Además el 60% de este tipo de inversores apuesta por riesgos y retornos razonables en el largo plazo, otra característica que según KPMG encaja también perfectamente con la inversión en empresas de carácter familiar.

Es más, cuando las grandes fortunas optan por financiar este tipo de compañías –el 44% de ellas lo ha hecho ya en alguna ocasión– nueve de cada diez afirman que ha sido una experiencia positiva en comparación con el resto de sus inversiones.

En el caso de España, las grandes fortunas están más presentes en la financiación de las empresas familiares que en la media global del resto de países encuestados. Así, el 80% de las compañías de carácter familiar en España dice haber recibido fondos de grandes patrimonios.

En cualquier caso estas asociaciones podrían aumentar ya que “los inversores particulares con grandes patrimonios muestran interés por convertirse en fuente de financiación de negocios familiares, mediante capital o financiación subordinada, porque valoran la tradición y la confianza de estas compañías;que a su vez, valoran este recurso porque respetan la privacidad de la familia”, asegura Juan José Cano, socio responsable de Empresa Familiar de KPMG.

Miedo a los posibles conflictos entre parientes

Cuando se pregunta a los representantes de grandes fortunas por sus preferencias en el origen familiar o no de una empresa a la hora de invertir, el 39% optan porque sea un negocio familiar; el 25% porque no lo sea y al 36% les es indiferente.
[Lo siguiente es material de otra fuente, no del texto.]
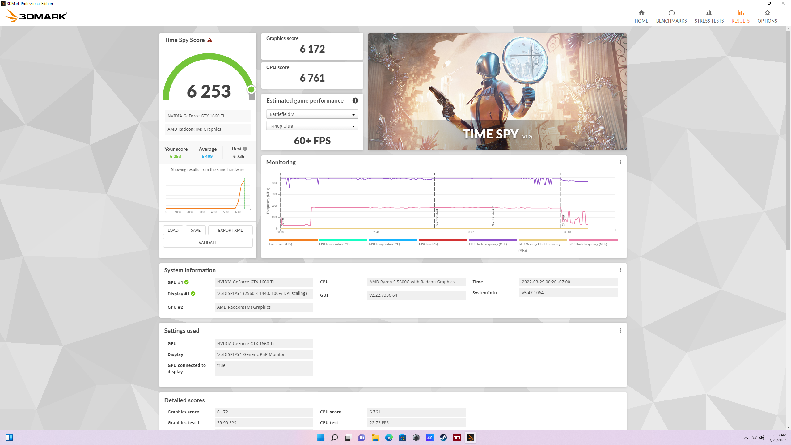Click the Export XML button
791x445 pixels.
tap(230, 230)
Sin embargo, la mayoría (el 56%) nunca ha invertido en un negocio familiar, según el estudio de KPMG.

¿Qué echa para atrás a este tipo de inversores? Las limitadas oportunidades que ofrecen estas compañías y la falta de viabilidad empresarial en muchos casos son los motivos –compartidos por los propios empresarios familiares– que frenan las inversiones de los grandes patrimonios en estas firmas.

Pero, sin duda, el miedo a los conflictos familiares y los desacuerdos entre los propios parientes que gestionan la empresa son las razones que más desincentivan a los inversores a la hora de entrar en un negocio familiar.

Así, la educación empresarial y una mayor comunicación entre posibles socios podrían salvar el primero de los problemas, según los expertos de KPMG. Por su parte, un buen diseño de la gobernanza interna de la empresa podría aliviar los recelos de las fortunas inversoras acerca de posibles conflictos familiares.

De esta forma, más del 70% de los encuestados creen importante la posibilidad de contar con un asiento en el consejo de administración de la compañía familiar en la que invertirán. Y la mitad valora la posibilidad de hacerse en un futuro con la mayoría de la empresa, algo que rechazan la mayoría de negocios familiares.